- _Exercise objective_: Rewrite everything from the line containing "coordinates (1398, 780)." down to the line containing "Image resolution: width=960", changing "screenshot" to "capture" and leaving everything else unchanged.

━━━ Material for this task

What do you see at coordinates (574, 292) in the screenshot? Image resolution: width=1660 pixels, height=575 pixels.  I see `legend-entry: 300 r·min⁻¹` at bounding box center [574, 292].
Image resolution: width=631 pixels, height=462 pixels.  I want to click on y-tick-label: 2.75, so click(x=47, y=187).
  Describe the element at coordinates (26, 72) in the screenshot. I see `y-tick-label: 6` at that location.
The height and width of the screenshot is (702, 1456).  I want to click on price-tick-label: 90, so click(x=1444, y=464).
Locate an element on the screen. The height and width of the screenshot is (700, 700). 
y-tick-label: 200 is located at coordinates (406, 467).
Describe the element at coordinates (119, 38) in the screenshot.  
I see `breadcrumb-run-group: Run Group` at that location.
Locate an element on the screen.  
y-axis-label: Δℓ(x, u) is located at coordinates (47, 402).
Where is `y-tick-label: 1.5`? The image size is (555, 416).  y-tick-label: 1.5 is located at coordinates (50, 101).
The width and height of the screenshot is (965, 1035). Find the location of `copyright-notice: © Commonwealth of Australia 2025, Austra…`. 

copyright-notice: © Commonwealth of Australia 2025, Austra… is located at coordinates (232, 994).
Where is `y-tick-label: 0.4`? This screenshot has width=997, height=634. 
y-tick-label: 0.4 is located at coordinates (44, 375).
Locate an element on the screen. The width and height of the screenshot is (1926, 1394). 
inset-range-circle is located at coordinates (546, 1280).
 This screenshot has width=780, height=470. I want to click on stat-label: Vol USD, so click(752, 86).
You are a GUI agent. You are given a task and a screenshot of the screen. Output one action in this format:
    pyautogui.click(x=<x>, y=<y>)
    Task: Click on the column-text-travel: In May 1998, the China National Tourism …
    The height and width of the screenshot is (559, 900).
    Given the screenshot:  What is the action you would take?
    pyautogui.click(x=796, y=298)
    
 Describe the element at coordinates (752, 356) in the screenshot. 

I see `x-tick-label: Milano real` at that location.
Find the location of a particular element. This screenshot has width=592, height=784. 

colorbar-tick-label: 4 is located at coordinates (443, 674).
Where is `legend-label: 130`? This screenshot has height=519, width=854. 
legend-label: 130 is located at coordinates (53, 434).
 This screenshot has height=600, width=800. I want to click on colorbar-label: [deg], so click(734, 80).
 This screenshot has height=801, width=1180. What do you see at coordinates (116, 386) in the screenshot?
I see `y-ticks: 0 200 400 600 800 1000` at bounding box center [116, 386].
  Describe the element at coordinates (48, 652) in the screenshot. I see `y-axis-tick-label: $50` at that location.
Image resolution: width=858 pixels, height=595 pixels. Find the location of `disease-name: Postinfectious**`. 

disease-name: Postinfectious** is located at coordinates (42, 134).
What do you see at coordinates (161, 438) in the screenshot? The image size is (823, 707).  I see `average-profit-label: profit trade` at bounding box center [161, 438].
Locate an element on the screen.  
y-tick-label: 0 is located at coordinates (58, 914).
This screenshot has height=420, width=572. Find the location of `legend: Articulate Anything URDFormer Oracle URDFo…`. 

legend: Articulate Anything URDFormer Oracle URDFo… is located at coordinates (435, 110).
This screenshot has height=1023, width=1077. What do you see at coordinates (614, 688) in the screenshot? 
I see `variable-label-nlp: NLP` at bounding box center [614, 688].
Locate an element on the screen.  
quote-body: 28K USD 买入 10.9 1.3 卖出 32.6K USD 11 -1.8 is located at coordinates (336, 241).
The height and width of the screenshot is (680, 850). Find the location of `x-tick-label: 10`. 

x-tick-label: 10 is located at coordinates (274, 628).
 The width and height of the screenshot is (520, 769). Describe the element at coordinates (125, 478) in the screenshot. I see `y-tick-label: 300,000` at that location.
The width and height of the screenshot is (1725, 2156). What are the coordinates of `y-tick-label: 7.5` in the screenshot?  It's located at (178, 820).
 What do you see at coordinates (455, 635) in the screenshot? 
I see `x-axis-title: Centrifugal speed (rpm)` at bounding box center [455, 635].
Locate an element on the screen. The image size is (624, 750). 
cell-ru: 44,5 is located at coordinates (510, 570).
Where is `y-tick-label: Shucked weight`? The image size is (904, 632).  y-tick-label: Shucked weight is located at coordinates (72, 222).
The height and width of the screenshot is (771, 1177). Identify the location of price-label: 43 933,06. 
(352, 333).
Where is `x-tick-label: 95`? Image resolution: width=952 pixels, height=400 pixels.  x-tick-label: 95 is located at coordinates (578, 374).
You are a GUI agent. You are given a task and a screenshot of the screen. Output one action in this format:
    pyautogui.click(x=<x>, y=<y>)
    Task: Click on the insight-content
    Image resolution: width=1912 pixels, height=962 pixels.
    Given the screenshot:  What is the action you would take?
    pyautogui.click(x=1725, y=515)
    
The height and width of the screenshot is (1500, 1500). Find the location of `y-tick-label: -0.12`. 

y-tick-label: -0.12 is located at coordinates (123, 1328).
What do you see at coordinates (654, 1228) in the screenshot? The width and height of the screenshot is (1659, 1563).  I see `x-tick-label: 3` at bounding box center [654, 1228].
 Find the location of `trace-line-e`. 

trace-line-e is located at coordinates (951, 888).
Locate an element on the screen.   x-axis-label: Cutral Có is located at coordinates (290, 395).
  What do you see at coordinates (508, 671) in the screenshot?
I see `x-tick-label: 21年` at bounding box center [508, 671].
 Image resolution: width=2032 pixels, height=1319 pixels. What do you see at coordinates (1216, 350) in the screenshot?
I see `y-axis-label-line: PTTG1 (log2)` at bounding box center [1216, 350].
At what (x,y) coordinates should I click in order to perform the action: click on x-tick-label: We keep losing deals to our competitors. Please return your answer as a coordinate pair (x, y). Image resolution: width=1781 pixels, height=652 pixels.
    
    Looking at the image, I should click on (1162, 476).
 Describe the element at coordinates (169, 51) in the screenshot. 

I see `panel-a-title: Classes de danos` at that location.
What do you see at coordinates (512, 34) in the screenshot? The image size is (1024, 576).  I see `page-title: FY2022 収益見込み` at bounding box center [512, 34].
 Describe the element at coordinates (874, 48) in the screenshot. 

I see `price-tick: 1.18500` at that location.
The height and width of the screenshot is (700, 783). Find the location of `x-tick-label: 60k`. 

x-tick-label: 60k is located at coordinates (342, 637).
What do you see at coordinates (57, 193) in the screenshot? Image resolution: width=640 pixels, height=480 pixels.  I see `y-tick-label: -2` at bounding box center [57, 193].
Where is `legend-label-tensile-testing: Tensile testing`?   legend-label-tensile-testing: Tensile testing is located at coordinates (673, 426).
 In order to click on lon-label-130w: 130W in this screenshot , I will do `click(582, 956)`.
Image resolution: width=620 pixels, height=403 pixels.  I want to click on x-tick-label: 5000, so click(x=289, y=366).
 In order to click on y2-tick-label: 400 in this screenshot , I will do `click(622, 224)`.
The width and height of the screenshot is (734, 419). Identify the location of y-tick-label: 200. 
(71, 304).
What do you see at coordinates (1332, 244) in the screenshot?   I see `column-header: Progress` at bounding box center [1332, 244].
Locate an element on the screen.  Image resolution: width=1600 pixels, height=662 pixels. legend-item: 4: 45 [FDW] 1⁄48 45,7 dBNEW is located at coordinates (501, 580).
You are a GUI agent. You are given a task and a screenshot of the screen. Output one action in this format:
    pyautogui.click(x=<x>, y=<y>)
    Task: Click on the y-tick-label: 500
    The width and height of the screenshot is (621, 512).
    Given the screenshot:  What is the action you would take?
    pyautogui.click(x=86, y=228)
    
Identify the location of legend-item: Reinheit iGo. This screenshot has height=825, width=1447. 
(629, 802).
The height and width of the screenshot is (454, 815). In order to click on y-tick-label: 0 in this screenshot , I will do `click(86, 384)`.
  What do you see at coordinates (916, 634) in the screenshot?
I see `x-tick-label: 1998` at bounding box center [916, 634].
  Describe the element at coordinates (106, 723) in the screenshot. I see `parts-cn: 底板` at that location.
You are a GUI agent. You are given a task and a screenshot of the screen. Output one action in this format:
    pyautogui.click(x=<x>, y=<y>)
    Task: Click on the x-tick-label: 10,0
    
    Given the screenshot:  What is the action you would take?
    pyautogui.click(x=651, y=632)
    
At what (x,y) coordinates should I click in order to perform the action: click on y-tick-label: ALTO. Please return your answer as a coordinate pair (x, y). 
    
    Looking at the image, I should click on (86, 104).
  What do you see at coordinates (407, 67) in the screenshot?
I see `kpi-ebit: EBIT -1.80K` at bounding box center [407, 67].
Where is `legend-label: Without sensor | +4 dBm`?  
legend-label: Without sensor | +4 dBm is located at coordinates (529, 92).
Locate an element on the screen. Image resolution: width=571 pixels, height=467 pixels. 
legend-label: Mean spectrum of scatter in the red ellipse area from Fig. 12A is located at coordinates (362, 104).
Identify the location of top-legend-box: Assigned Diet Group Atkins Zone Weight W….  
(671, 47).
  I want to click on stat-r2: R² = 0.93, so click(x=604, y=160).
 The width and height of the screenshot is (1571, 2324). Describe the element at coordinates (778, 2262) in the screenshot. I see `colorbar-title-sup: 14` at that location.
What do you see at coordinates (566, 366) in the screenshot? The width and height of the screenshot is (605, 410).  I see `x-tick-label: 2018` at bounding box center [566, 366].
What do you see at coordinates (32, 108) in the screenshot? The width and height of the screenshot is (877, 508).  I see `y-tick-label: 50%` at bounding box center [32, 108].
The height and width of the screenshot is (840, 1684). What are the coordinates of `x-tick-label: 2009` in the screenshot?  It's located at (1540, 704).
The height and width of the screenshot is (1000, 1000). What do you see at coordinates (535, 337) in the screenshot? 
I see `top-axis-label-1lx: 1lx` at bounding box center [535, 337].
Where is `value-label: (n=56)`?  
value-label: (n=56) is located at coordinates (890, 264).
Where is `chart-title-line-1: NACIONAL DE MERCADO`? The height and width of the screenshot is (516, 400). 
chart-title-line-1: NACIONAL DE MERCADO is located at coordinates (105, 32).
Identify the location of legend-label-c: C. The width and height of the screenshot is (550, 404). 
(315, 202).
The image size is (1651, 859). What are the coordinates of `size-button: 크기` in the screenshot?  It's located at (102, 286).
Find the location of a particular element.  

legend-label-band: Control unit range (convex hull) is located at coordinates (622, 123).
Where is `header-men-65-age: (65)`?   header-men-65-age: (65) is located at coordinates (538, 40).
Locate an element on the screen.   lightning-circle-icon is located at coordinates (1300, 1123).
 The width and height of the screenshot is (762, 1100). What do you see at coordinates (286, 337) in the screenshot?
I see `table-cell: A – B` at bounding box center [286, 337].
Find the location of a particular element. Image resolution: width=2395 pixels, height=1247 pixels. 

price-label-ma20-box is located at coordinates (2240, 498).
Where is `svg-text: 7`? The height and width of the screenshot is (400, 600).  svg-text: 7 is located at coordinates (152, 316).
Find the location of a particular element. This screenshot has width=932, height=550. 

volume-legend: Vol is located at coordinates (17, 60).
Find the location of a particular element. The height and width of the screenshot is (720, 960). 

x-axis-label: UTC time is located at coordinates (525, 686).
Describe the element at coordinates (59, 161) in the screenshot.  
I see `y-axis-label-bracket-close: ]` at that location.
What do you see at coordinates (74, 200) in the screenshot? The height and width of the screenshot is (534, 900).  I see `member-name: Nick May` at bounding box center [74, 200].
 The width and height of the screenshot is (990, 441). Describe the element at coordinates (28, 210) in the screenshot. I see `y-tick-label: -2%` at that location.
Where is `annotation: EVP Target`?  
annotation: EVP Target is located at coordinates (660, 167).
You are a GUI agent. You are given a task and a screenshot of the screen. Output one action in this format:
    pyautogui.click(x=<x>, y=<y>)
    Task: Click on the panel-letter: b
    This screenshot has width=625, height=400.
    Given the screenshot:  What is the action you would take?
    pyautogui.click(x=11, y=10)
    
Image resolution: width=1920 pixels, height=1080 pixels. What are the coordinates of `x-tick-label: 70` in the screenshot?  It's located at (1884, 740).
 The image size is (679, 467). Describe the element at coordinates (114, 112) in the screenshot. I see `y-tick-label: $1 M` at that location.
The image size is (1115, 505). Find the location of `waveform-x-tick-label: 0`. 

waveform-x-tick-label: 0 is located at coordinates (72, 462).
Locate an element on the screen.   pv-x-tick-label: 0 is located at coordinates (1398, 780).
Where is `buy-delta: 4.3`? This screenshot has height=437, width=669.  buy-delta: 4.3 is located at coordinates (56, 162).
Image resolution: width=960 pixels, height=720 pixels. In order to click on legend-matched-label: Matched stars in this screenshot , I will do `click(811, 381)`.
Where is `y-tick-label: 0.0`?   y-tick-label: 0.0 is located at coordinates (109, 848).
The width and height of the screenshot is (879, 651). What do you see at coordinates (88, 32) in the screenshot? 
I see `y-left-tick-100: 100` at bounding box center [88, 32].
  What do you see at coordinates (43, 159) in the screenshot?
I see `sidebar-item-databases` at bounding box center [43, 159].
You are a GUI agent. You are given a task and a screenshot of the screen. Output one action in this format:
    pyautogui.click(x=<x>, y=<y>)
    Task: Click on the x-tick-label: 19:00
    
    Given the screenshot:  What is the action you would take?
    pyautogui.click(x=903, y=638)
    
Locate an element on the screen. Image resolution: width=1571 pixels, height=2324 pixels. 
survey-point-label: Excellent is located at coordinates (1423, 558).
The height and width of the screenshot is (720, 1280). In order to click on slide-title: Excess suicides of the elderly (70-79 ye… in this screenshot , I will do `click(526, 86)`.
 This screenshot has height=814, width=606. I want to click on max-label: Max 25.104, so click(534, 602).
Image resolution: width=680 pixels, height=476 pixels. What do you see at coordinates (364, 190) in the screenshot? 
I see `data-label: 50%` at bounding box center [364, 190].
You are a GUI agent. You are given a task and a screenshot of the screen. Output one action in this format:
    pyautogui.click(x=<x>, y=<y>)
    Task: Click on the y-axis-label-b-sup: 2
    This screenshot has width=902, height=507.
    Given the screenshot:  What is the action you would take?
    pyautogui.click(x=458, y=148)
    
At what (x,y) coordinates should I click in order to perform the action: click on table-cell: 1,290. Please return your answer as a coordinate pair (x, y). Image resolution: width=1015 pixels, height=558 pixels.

━━━━━━

- _Result of the task_:
Locate an element on the screen.   pv-x-tick-label: 0 is located at coordinates (1398, 780).
Where is `buy-delta: 4.3`? This capture has height=437, width=669.  buy-delta: 4.3 is located at coordinates (56, 162).
Image resolution: width=960 pixels, height=720 pixels. In order to click on legend-matched-label: Matched stars in this capture , I will do `click(811, 381)`.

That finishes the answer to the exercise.